WRITTEN REQUEST >>
Copy out the records, starting at the line that contains "Given: Send the thumbs up reaction" and ending after the line that contains "Looking at the". Leave the pictures out.

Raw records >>
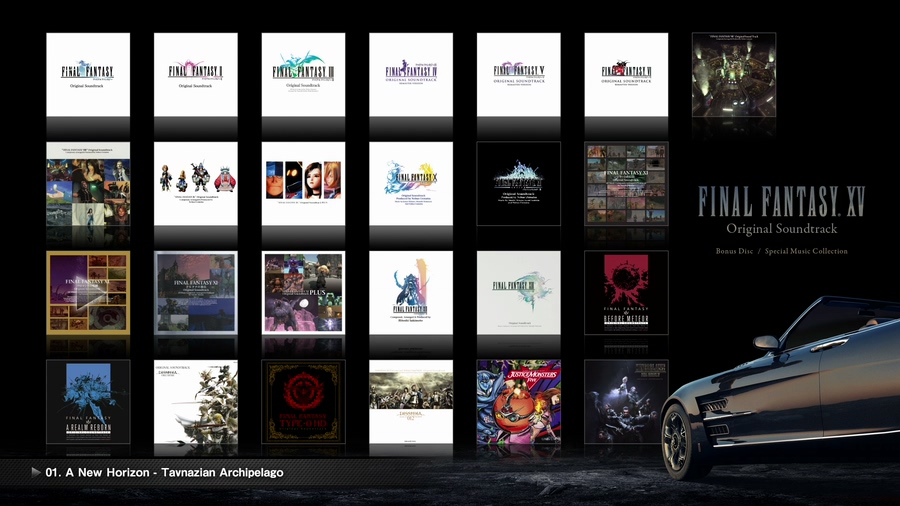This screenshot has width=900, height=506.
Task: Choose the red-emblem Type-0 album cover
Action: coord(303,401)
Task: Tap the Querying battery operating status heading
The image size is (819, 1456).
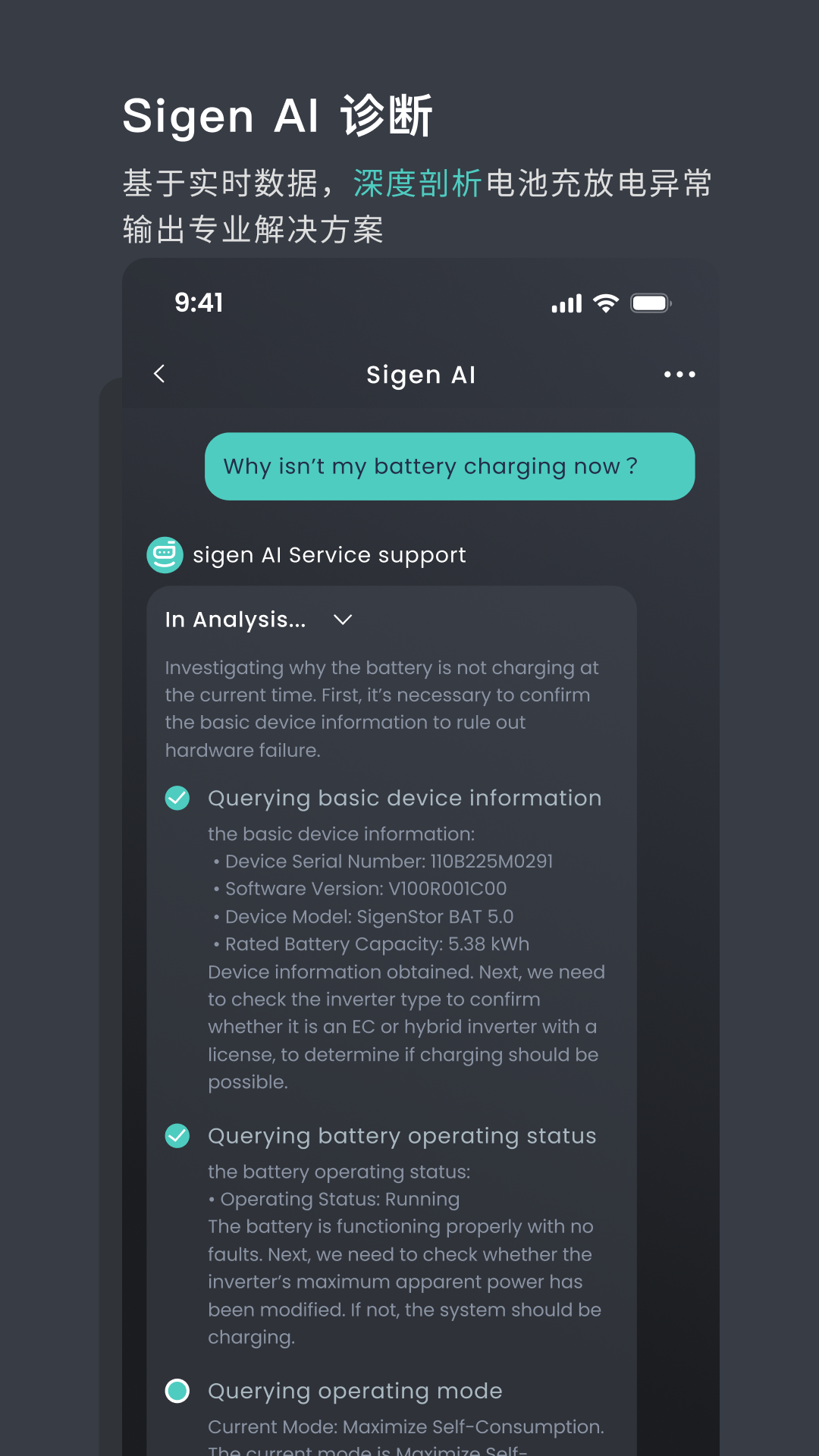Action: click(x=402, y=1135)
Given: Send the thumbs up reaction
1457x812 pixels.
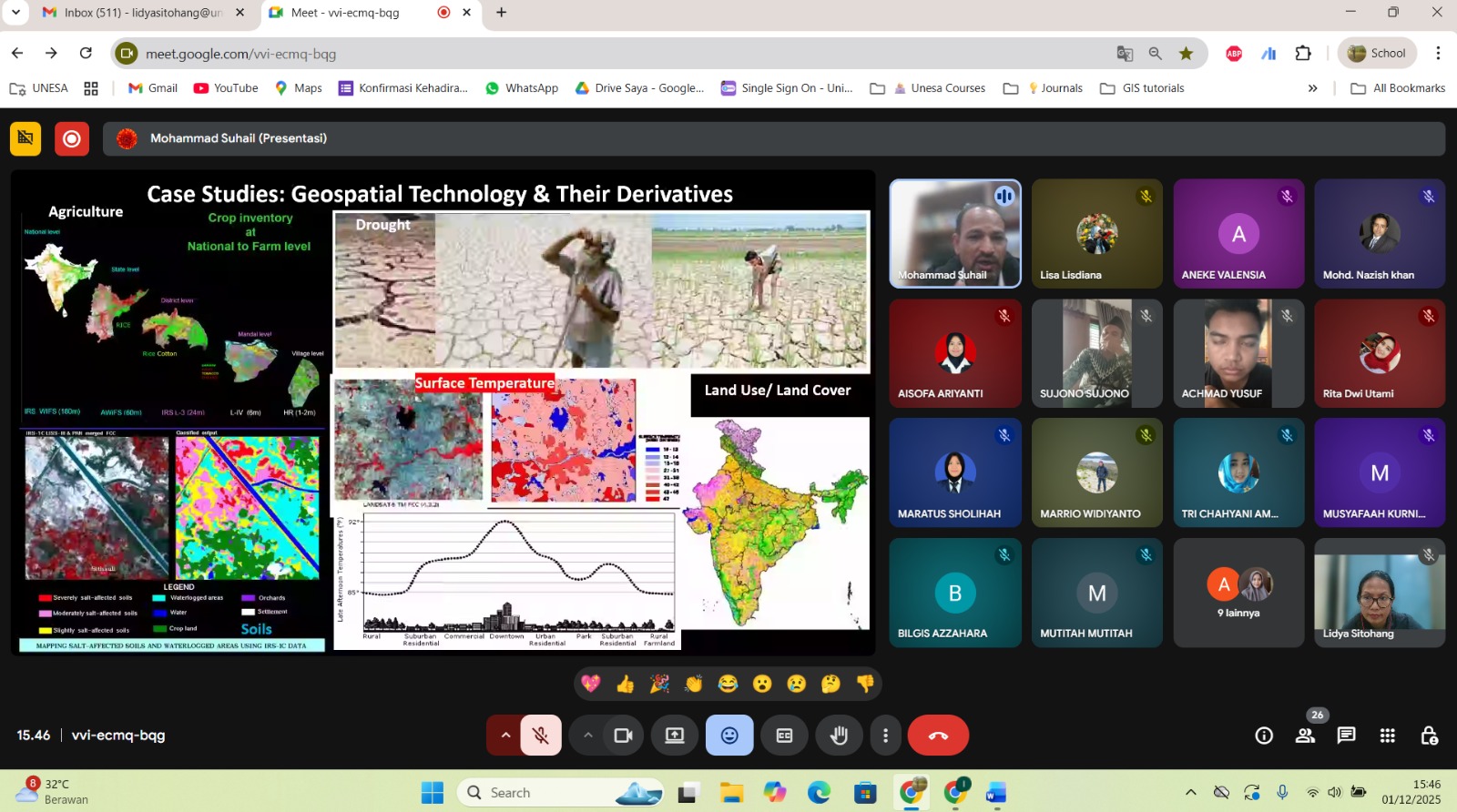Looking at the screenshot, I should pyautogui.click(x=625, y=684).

* * *

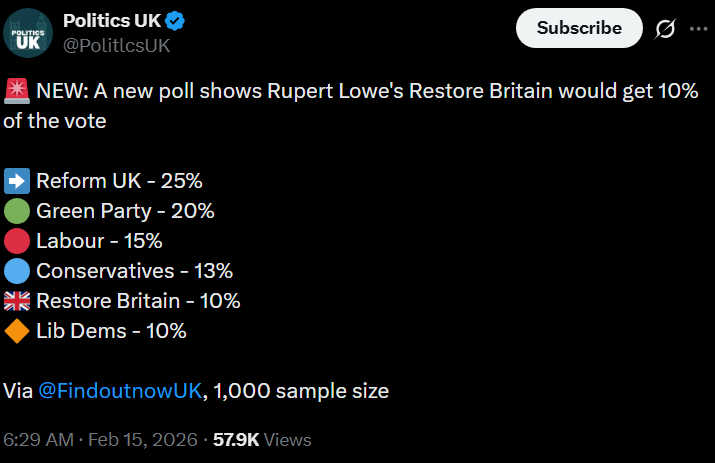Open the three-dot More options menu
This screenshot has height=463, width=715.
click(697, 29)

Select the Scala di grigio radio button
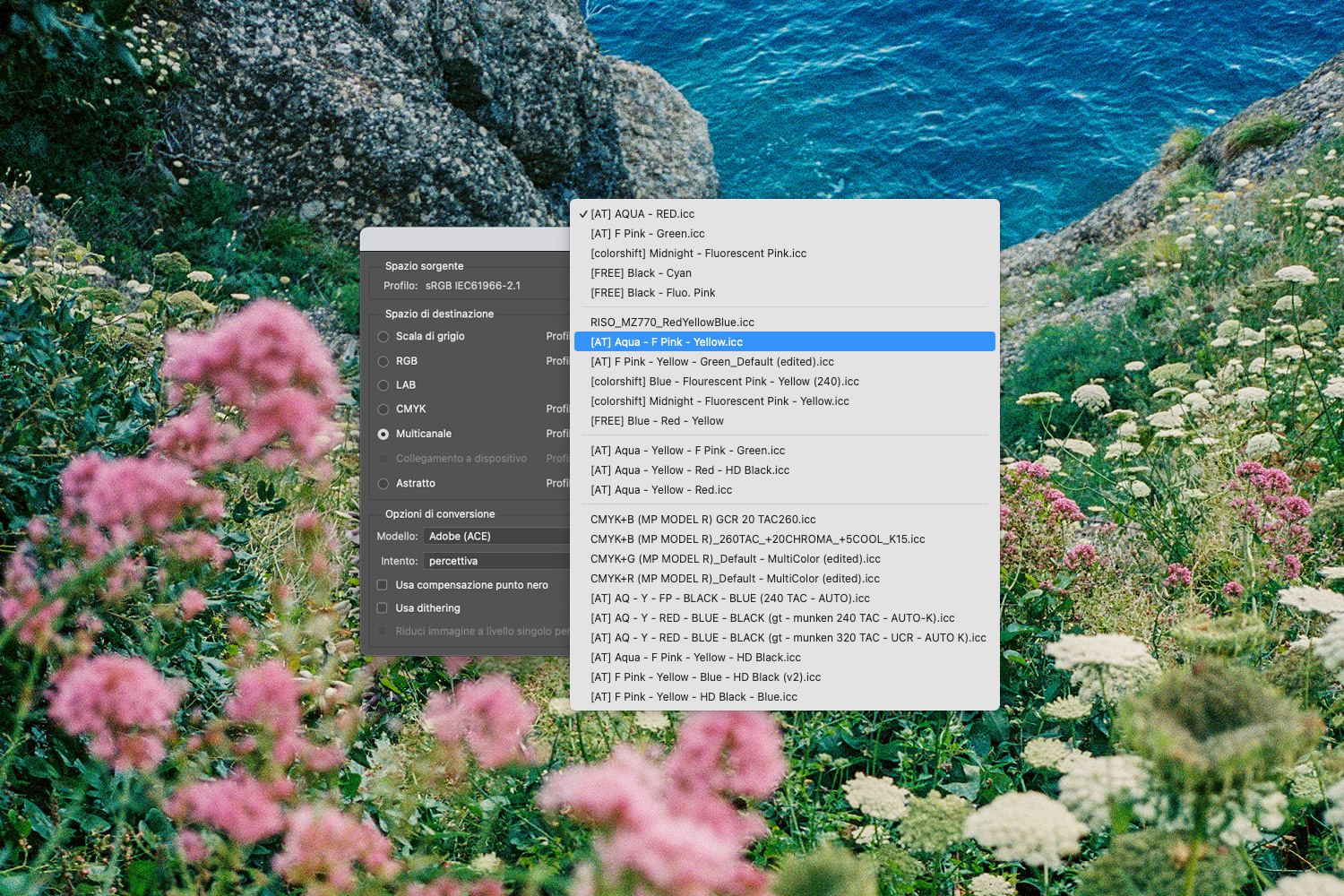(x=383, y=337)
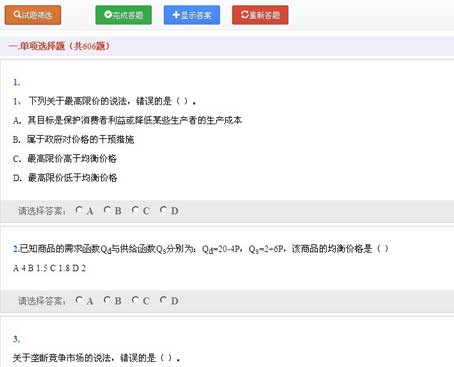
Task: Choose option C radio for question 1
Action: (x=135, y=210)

FULL OUTPUT >>
Given: Send the thumbs up reaction
1457x812 pixels.
Looking at the screenshot, I should pyautogui.click(x=625, y=684).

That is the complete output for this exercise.